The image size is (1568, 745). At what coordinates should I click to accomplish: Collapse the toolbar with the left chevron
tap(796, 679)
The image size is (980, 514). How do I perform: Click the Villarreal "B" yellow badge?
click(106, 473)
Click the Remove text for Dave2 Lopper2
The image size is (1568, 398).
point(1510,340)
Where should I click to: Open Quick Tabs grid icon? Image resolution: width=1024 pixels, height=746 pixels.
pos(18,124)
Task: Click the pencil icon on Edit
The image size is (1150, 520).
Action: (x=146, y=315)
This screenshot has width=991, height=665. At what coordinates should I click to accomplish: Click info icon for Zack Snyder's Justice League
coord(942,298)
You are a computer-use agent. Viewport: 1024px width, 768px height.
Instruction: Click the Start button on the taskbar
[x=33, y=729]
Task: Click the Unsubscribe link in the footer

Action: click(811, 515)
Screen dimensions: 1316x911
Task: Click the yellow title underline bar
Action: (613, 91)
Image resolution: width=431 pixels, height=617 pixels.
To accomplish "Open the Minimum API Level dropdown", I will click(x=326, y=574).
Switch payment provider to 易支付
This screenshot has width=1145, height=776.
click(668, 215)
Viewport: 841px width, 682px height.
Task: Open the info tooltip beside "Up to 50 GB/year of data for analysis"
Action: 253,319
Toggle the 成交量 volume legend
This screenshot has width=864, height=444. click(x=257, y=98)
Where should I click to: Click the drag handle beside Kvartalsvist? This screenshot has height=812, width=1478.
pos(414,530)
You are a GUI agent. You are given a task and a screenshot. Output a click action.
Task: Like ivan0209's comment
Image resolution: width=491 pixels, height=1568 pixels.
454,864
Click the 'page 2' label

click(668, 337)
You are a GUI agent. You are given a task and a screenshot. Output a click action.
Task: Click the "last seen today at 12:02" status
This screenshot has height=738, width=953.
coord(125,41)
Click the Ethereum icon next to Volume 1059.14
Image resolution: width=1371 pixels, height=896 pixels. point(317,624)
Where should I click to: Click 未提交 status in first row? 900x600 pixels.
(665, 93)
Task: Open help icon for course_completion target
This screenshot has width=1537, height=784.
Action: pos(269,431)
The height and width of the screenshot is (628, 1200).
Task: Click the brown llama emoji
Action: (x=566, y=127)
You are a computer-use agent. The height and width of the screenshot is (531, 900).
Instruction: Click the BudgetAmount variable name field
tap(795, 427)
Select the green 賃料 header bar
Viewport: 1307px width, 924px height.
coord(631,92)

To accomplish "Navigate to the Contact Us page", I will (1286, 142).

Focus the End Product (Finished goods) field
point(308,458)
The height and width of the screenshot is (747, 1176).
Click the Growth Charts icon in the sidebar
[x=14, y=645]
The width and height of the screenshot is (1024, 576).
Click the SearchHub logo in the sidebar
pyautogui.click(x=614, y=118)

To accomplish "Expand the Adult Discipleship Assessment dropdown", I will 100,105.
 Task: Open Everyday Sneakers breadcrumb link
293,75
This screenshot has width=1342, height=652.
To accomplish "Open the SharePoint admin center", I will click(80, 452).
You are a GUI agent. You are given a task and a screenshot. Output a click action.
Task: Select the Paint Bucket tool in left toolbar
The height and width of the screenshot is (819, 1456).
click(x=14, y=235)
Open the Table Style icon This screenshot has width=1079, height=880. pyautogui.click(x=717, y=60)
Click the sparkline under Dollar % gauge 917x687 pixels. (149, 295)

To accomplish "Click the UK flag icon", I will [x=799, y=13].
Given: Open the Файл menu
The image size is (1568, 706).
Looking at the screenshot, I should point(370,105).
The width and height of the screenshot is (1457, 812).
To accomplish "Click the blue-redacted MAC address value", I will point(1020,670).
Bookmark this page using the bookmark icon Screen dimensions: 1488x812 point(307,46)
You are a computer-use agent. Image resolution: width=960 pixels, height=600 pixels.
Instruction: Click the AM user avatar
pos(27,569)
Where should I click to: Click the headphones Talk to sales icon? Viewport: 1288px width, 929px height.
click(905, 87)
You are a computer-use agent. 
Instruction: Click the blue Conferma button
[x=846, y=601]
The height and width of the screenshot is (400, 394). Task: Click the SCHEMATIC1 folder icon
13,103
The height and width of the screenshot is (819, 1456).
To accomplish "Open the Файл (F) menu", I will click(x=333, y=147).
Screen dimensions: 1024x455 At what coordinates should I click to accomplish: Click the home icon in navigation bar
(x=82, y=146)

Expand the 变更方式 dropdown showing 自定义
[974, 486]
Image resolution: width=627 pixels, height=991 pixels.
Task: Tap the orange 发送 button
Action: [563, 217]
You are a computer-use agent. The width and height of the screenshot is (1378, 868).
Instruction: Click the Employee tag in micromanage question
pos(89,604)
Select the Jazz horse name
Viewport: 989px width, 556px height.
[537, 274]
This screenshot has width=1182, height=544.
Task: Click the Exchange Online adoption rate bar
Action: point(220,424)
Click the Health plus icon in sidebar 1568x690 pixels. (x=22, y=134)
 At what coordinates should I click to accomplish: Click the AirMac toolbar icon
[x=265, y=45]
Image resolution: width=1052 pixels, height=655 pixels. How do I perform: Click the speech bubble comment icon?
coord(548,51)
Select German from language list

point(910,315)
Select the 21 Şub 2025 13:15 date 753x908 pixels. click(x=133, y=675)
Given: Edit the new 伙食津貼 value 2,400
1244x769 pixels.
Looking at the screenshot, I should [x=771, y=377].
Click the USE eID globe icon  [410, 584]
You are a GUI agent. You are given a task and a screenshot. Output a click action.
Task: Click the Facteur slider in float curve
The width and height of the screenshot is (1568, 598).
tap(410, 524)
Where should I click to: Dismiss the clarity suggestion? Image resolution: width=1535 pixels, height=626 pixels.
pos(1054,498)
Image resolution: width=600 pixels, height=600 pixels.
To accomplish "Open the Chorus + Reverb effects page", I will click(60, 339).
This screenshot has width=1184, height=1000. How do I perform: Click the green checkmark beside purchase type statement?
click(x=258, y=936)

^^^^^^^^

### Task statement
Duplicate all of the records above line for line, with no changes.

### Task solution
The image size is (1568, 745). At what coordinates should I click to accomplish: Collapse the toolbar with the left chevron
tap(796, 679)
The image size is (980, 514). How do I perform: Click the Villarreal "B" yellow badge?
click(106, 473)
Click the Remove text for Dave2 Lopper2
The image size is (1568, 398).
point(1510,340)
Where should I click to: Open Quick Tabs grid icon? Image resolution: width=1024 pixels, height=746 pixels.
pos(18,124)
Task: Click the pencil icon on Edit
The image size is (1150, 520).
Action: (x=146, y=315)
This screenshot has width=991, height=665. At what coordinates should I click to accomplish: Click info icon for Zack Snyder's Justice League
coord(942,298)
You are a computer-use agent. Viewport: 1024px width, 768px height.
Instruction: Click the Start button on the taskbar
[x=33, y=729]
Task: Click the Unsubscribe link in the footer

Action: click(811, 515)
Screen dimensions: 1316x911
Task: Click the yellow title underline bar
Action: (613, 91)
Image resolution: width=431 pixels, height=617 pixels.
To accomplish "Open the Minimum API Level dropdown", I will click(x=326, y=574).
Switch payment provider to 易支付
This screenshot has width=1145, height=776.
click(668, 215)
Viewport: 841px width, 682px height.
Task: Open the info tooltip beside "Up to 50 GB/year of data for analysis"
Action: 253,319
Toggle the 成交量 volume legend
This screenshot has width=864, height=444. click(x=257, y=98)
Where should I click to: Click the drag handle beside Kvartalsvist? This screenshot has height=812, width=1478.
pos(414,530)
You are a GUI agent. You are given a task and a screenshot. Output a click action.
Task: Like ivan0209's comment
Image resolution: width=491 pixels, height=1568 pixels.
454,864
Click the 'page 2' label

click(668, 337)
You are a GUI agent. You are given a task and a screenshot. Output a click action.
Task: Click the "last seen today at 12:02" status
This screenshot has height=738, width=953.
coord(125,41)
Click the Ethereum icon next to Volume 1059.14
Image resolution: width=1371 pixels, height=896 pixels. point(317,624)
Where should I click to: Click 未提交 status in first row? 900x600 pixels.
(665, 93)
Task: Open help icon for course_completion target
This screenshot has width=1537, height=784.
Action: pos(269,431)
The height and width of the screenshot is (628, 1200).
Task: Click the brown llama emoji
Action: (x=566, y=127)
You are a computer-use agent. The height and width of the screenshot is (531, 900).
Instruction: Click the BudgetAmount variable name field
tap(795, 427)
Select the green 賃料 header bar
Viewport: 1307px width, 924px height.
coord(631,92)

To accomplish "Navigate to the Contact Us page", I will (1286, 142).

Focus the End Product (Finished goods) field
point(308,458)
The height and width of the screenshot is (747, 1176).
Click the Growth Charts icon in the sidebar
[x=14, y=645]
The width and height of the screenshot is (1024, 576).
Click the SearchHub logo in the sidebar
pyautogui.click(x=614, y=118)

To accomplish "Expand the Adult Discipleship Assessment dropdown", I will 100,105.
 Task: Open Everyday Sneakers breadcrumb link
293,75
This screenshot has width=1342, height=652.
To accomplish "Open the SharePoint admin center", I will click(80, 452).
You are a GUI agent. You are given a task and a screenshot. Output a click action.
Task: Select the Paint Bucket tool in left toolbar
The height and width of the screenshot is (819, 1456).
click(x=14, y=235)
Open the Table Style icon This screenshot has width=1079, height=880. pyautogui.click(x=717, y=60)
Click the sparkline under Dollar % gauge 917x687 pixels. (149, 295)

To accomplish "Click the UK flag icon", I will [x=799, y=13].
Given: Open the Файл menu
The image size is (1568, 706).
Looking at the screenshot, I should point(370,105).
The width and height of the screenshot is (1457, 812).
To accomplish "Click the blue-redacted MAC address value", I will point(1020,670).
Bookmark this page using the bookmark icon Screen dimensions: 1488x812 point(307,46)
You are a computer-use agent. Image resolution: width=960 pixels, height=600 pixels.
Instruction: Click the AM user avatar
pos(27,569)
Where should I click to: Click the headphones Talk to sales icon? Viewport: 1288px width, 929px height.
click(905, 87)
You are a computer-use agent. 
Instruction: Click the blue Conferma button
[x=846, y=601]
The height and width of the screenshot is (400, 394). Task: Click the SCHEMATIC1 folder icon
13,103
The height and width of the screenshot is (819, 1456).
To accomplish "Open the Файл (F) menu", I will click(x=333, y=147).
Screen dimensions: 1024x455 At what coordinates should I click to accomplish: Click the home icon in navigation bar
(x=82, y=146)

Expand the 变更方式 dropdown showing 自定义
[974, 486]
Image resolution: width=627 pixels, height=991 pixels.
Task: Tap the orange 发送 button
Action: [563, 217]
You are a computer-use agent. The width and height of the screenshot is (1378, 868).
Instruction: Click the Employee tag in micromanage question
pos(89,604)
Select the Jazz horse name
Viewport: 989px width, 556px height.
[537, 274]
This screenshot has width=1182, height=544.
Task: Click the Exchange Online adoption rate bar
Action: point(220,424)
Click the Health plus icon in sidebar 1568x690 pixels. (x=22, y=134)
 At what coordinates should I click to accomplish: Click the AirMac toolbar icon
[x=265, y=45]
Image resolution: width=1052 pixels, height=655 pixels. How do I perform: Click the speech bubble comment icon?
coord(548,51)
Select German from language list

point(910,315)
Select the 21 Şub 2025 13:15 date 753x908 pixels. click(x=133, y=675)
Given: Edit the new 伙食津貼 value 2,400
1244x769 pixels.
Looking at the screenshot, I should [x=771, y=377].
Click the USE eID globe icon  [410, 584]
You are a GUI agent. You are given a task and a screenshot. Output a click action.
Task: Click the Facteur slider in float curve
The width and height of the screenshot is (1568, 598).
tap(410, 524)
Where should I click to: Dismiss the clarity suggestion? Image resolution: width=1535 pixels, height=626 pixels.
pos(1054,498)
Image resolution: width=600 pixels, height=600 pixels.
To accomplish "Open the Chorus + Reverb effects page", I will click(60, 339).
This screenshot has width=1184, height=1000. How do I perform: Click the green checkmark beside purchase type statement?
click(x=258, y=936)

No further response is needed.